Fernando Bárcenas
En algunas escuelas de periodismo se enseña, como si fuese una clase de ética, que un rumor no es noticia. Distinguiendo, así, una información no comprobada de aquella que cumple con los criterios de veracidad contrastada. Esto es válido en un horizonte muy restringido, pero, resulta pueril que dentro de ese ámbito sencillo y simplificado se dé pie a una regla de conducta profesional de las comunicaciones (máxime cuando las modernas tecnologías han desbordado, masivamente, la deontología periodística).

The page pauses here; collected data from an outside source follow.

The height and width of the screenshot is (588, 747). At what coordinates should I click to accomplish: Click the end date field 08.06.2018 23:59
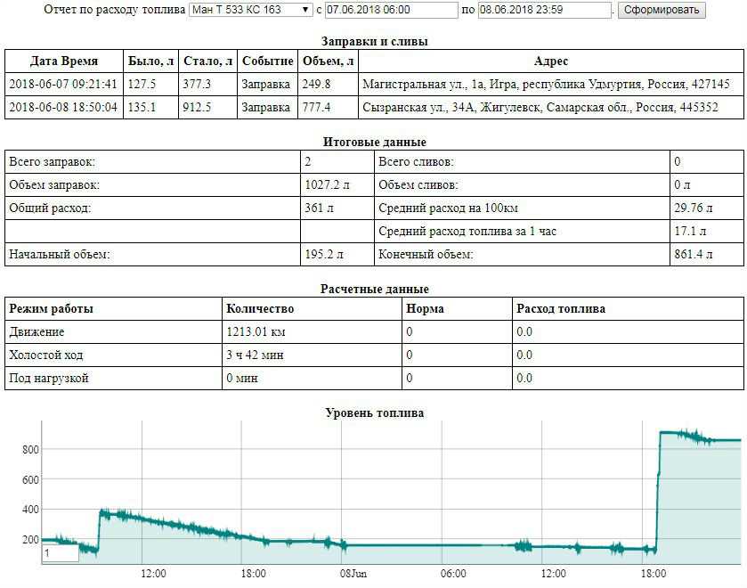pos(544,10)
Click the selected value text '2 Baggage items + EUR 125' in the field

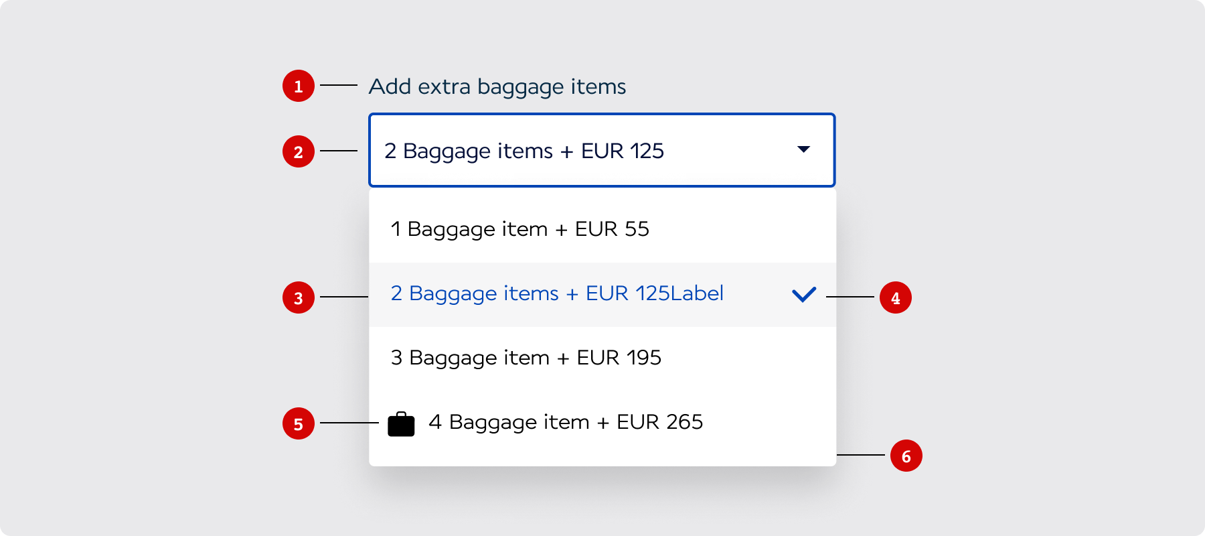click(x=524, y=151)
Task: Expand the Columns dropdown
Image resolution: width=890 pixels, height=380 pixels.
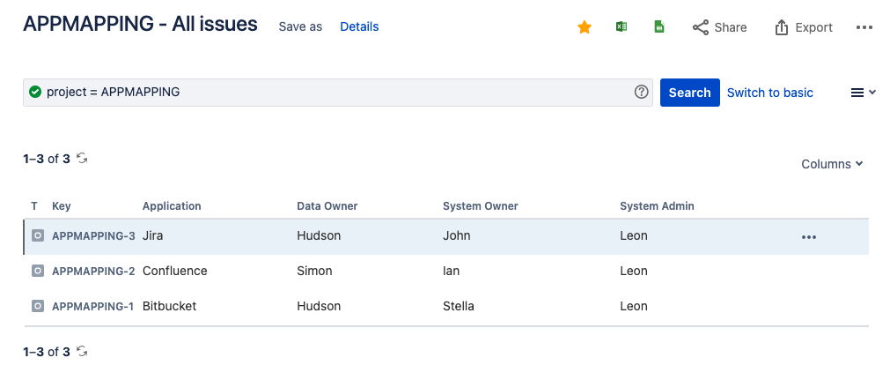Action: pos(832,164)
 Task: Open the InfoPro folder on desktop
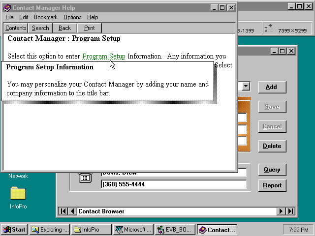18,193
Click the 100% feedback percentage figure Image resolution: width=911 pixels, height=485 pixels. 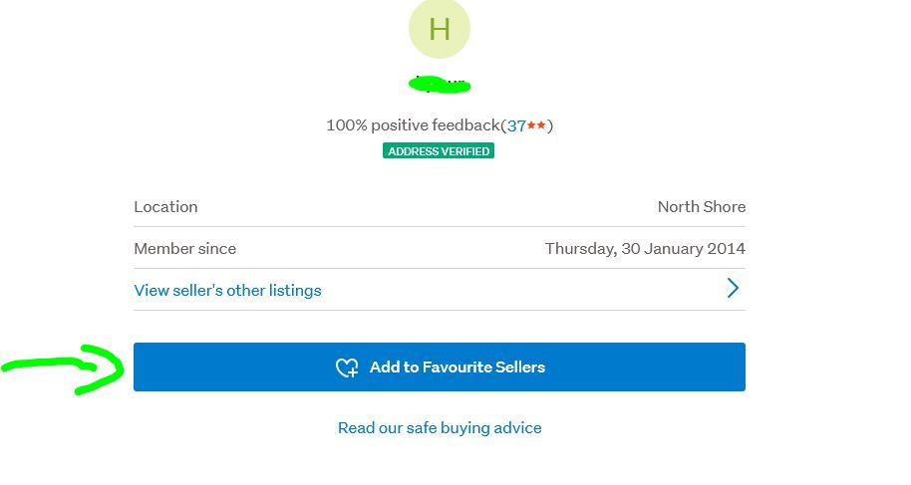pos(346,125)
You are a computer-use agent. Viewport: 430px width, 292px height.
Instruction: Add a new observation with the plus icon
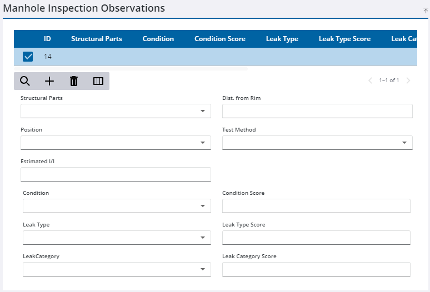49,81
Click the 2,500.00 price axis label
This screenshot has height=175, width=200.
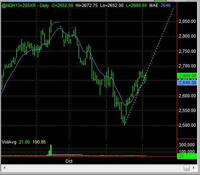pos(187,125)
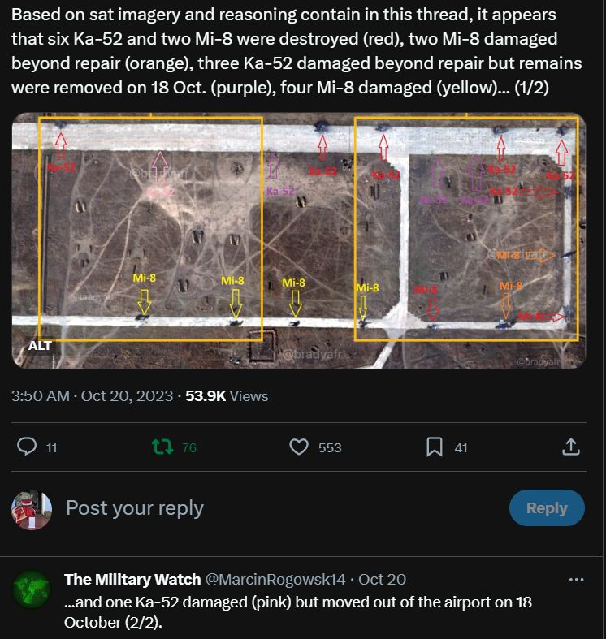
Task: Click the @MarcinRogowsk14 handle
Action: coord(275,579)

Con las nuevas tecnologías informáticas, lo que se requiere es construir una sociedad sana. Que empieza por la meritocracia en los cargos estatales. Por la rendición de cuentas, de forma transparente, de todos los funcionarios. Por la capacidad de removerlos. Incluso, por medio de referendos revocatorios, cuando se trata del primer mandatario.
Entre el rumor y la noticia existe una relación dialéctica, difícil, por ello, de comprender con el uso de la lógica. Baste, sin embargo, considerar que si el rumor tiene efectos dramáticos en la realidad, como tal es un hecho noticioso, que no se puede descartar con el simple calificativo de información no comprobada.

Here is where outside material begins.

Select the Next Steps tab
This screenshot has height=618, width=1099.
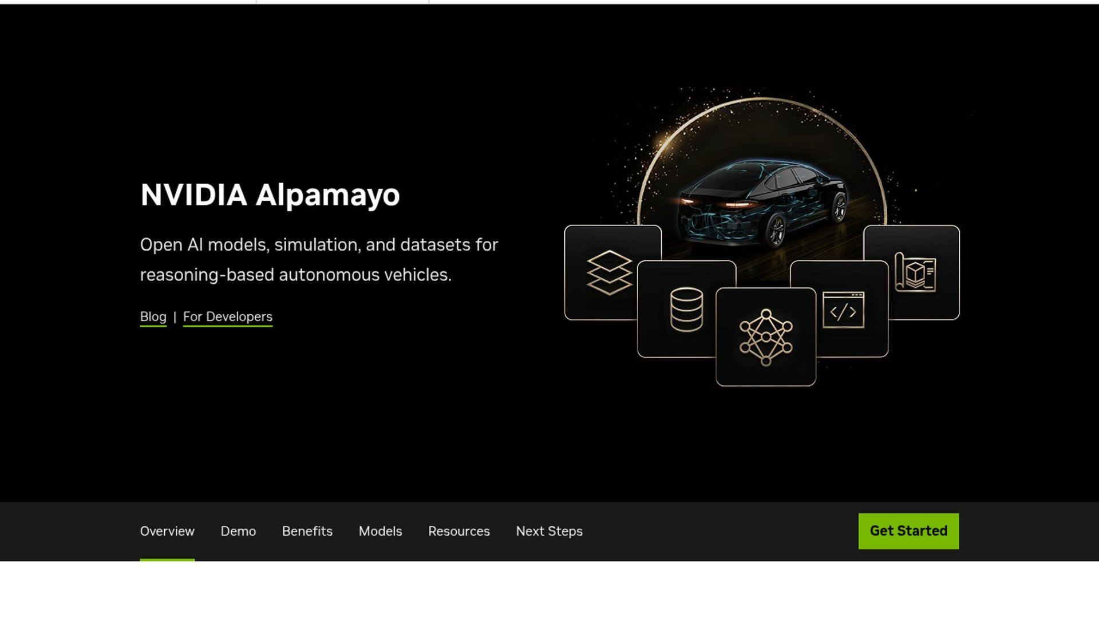coord(549,531)
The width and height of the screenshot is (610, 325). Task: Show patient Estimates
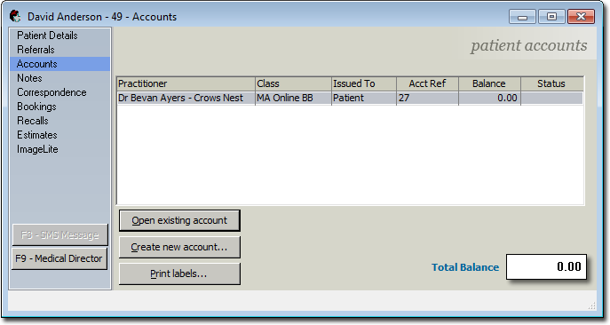[37, 135]
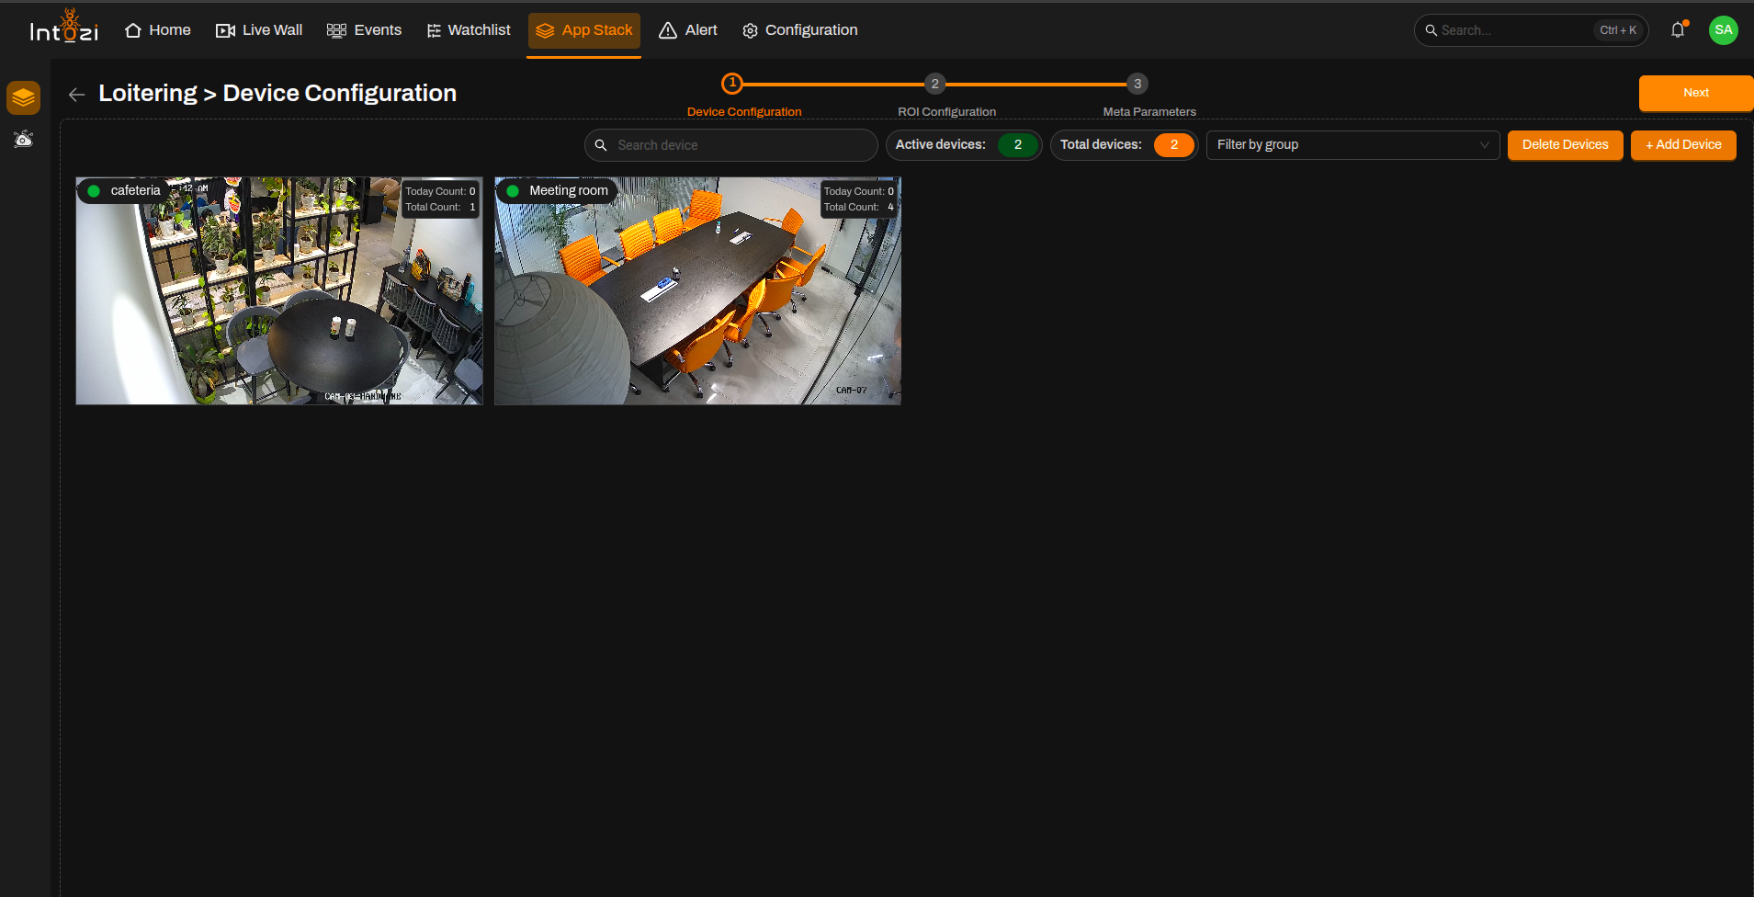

Habrá que distinguir, con un análisis concreto (no mediante una regla de conducta), entre aquellos rumores que pese a sus carencias tienen dentro de la incertidumbre un contenido noticioso, de aquellos que no pasan de ser un producto irresponsable.
La incertidumbre cubre buena parte de nuestra capacidad cognoscitiva actual, porque la realidad está cargada de interacciones no determinísticas. Hemos debido recurrir a la teoría de probabilidades para adoptar decisiones acertadas, con una metodología científica. Es decir, hemos adquirido la habilidad de hacer conjeturas matemáticas para resolver problemas estocásticos. Sobre todo, cuando fenómenos complejos resultan de múltiples interacciones individuales imprevisibles. Es por ello, que el aleteo de una mariposa en algún sitio provoca una tormenta.
En tal sentido, la especulación que pueda haber suscitado la ausencia de Daniel Ortega, sin explicación de parte de la secretaría de prensa (como sería de rigor en cualquier país con sentido de responsabilidad de parte de los funcionarios estatales), se percibe como un abuso más del poder. La sorpresiva aparición de Ortega es una planificada derrota para quienes se limitan a soñar con cambios imprevistos, de carácter personal, como contraparte ilógica al peso aberrante del absolutismo. Una mente retorcida juega en el campo de la patología mental, con maniobras psicológicas de incomunicación tendenciosa.
Por ello, el rumor que ha suscitado la ausencia misteriosa de Ortega, es noticia. Las conjeturas que se formaron son noticia. El odio que alimentó y deformó al rumor inicial es noticia. Todo ello, revela una anomalía, una enfermedad social. La ausencia inexplicable de Ortega es anómala. Las consecuencias posibles de que un caudillo absolutista enferme es una anomalía que encierra la posibilidad de una inestabilidad política grave. Los sentimientos de odio que afloran ante la posibilidad del cambio por causas naturales es una anomalía de una sociedad peligrosamente deformada por el poder omnímodo del tirano.
La enseñanza de ello es que la sociedad está preñada de tensiones ocultas y de inconformidad. La ausencia injustificada de Ortega es una cartilla de tornasol con la que se ha podido medir la presencia de fuerzas centrífugas acumuladas. Y ello es noticia.
La anarquía, que insufló al rumor como un globo, es una noticia viva, llena de contradicciones. Que no se puede contrastar como se hace con una verdad sencilla sino que lidia con la incertidumbre que caracteriza este proceso absolutista, que impone una ideología errática, y que al servicio de la corrupción conduce a la desintegración de la nación.
El rumor sobre la salud del tirano, agigantado por el silencio que impone el poder, más que una noticia, es un síntoma de que un sentido de rebelión, que no tiene cómo liberarse gradualmente, yace agazapado y aguarda de forma explosiva una coyuntura incierta.
Alguien, interesadamente, pide a los medios que se excusen por divulgar el rumor. Este rumor es un balón aerostático propulsado por los fluidos sociales, que se ha dejado llevar por las corrientes y que tiende a subir, como cualquier globo, por el aire caliente. Si acaso, habría que analizar qué indican los sensores adheridos a la barquilla del balón. El autor es ingeniero eléctrico.